TRECHO APRESENTADO ->

▬▬▬▬▬▬▬▬▬▬

Brasília – Os repentinos congelamentos de tarifas públicas de transportes e energia nos últimos dias, motivados pela atual onda de protestos populares, ameaçam o ambicioso pacote federal de concessões de infraestrutura. No momento em que o Palácio do Planalto coloca todas as suas fichas nas licitações previstas para o segundo semestre como forma de tirar a economia do marasmo, o impacto sofrido nos últimos dias pelas ações de concessionárias de serviços públicos foi só um sintoma de perdas ainda maiores para o setor no futuro com um agravamento da desconfiança dentro e fora do país.
Ao fazer concessões às ruas, os governos estaduais e municipais sinalizaram aos investidores que a remuneração de concessionárias estão ameaçadas, além de deixar a relação contratual mais frágil. Daí o nervosismo verificado esta semana na Bolsa de Valores de São Paulo (Bovespa). Para piorar, ontem, a União, via Agência Nacional de Transportes Terrestres (ANTT), também embarcou nessa tática que acaba por elevar as pressões sobre seu próprio planejamento.
"Apesar de haver um grande interesse de investidores estrangeiros nos projetos, eles começam a olhar para eles com mais moderação", afirmou Marlon Ieiri, advogado do escritório FHCunha e assessor de potenciais candidatos nos leilões de grandes concessões. Ele acrescenta que a variação cambial também deixou o cenário ainda mais nebuloso para a rentabilidade dos contratos futuros, além do fantasma da ingerência política sobre os critérios para reajustes tarifários. Os ministros César Borges (Transportes) e Moreira Franco (Aviação Civil) descartam eventual perda de apetite dos investidores.
O governo federal espera concluir até amanhã o cálculo da taxa de retorno do trem de alta velocidade (TAV) entre as capitais de São Paulo e do Rio de Janeiro. A expectativa é de que o principal projeto de infraestrutura do país tenha retorno acima das concessões de rodovias (7,2%) e de ferrovias (7,5%), que também serão leiloadas este ano. O certame da primeira etapa da licitação do TAV para escolha da tecnologia e do operador deverá ocorrer em setembro, com propostas de interessados entregues um mês antes.

▬▬▬▬▬▬▬▬▬▬

DADOS ARMAZENADOS ->
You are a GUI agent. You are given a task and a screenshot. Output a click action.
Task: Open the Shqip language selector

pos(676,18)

▬▬▬▬▬▬▬▬▬▬

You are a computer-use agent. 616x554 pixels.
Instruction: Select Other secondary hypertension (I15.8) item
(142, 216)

▬▬▬▬▬▬▬▬▬▬

O QUE FAZER -> Escreva a continuação da notícia sobre os congelamentos de tarifas e as concessões de infraestrutura, começando logo após a última frase.

RESULTADO DO EXERCÍCIO ->
Cláudio Gonçalves, economista e professor da Trevisan Escola de Negócios, ressalta que o governo conseguiu avançar em diversos pontos dos planos de concessão, mas continua esbarrando em suas próprias dificuldades de gestão. "As licitações se deparam a todo momento com questões burocráticas e na falta de entrosamento entre os ministérios e órgãos envolvidos", observa.
O cenário adverso do risco político sobre as concessões foi deflagrado no dia 19, quando o prefeito do Rio de Janeiro, Eduardo Paes (PMDB), optou pela suspensão do aumento das tarifas de ônibus, repetindo o gesto do prefeito de São Paulo, Fernando Haddad (PT), e do governador de São Paulo, Geraldo Alckmin (PSDB), que recuaram nas tarifas de ônibus, metrô e trens. O governador fluminense Sérgio Cabral também tirou o reajuste dos bilhetes de trens, barcas e metrô.
FREIO NA PASSAGEM A ANTT determinou ontem o adiamento dos reajustes das tarifas de ônibus internacionais e interestaduais. Os aumentos entrariam em vigor em julho, mas o percentual só será dado após concluir negociações com as empresas. Segundo o Ministério dos Transportes, a ANTT também negocia a suspensão de reajustes com concessionárias de rodovias federais, que seriam aplicados em agosto.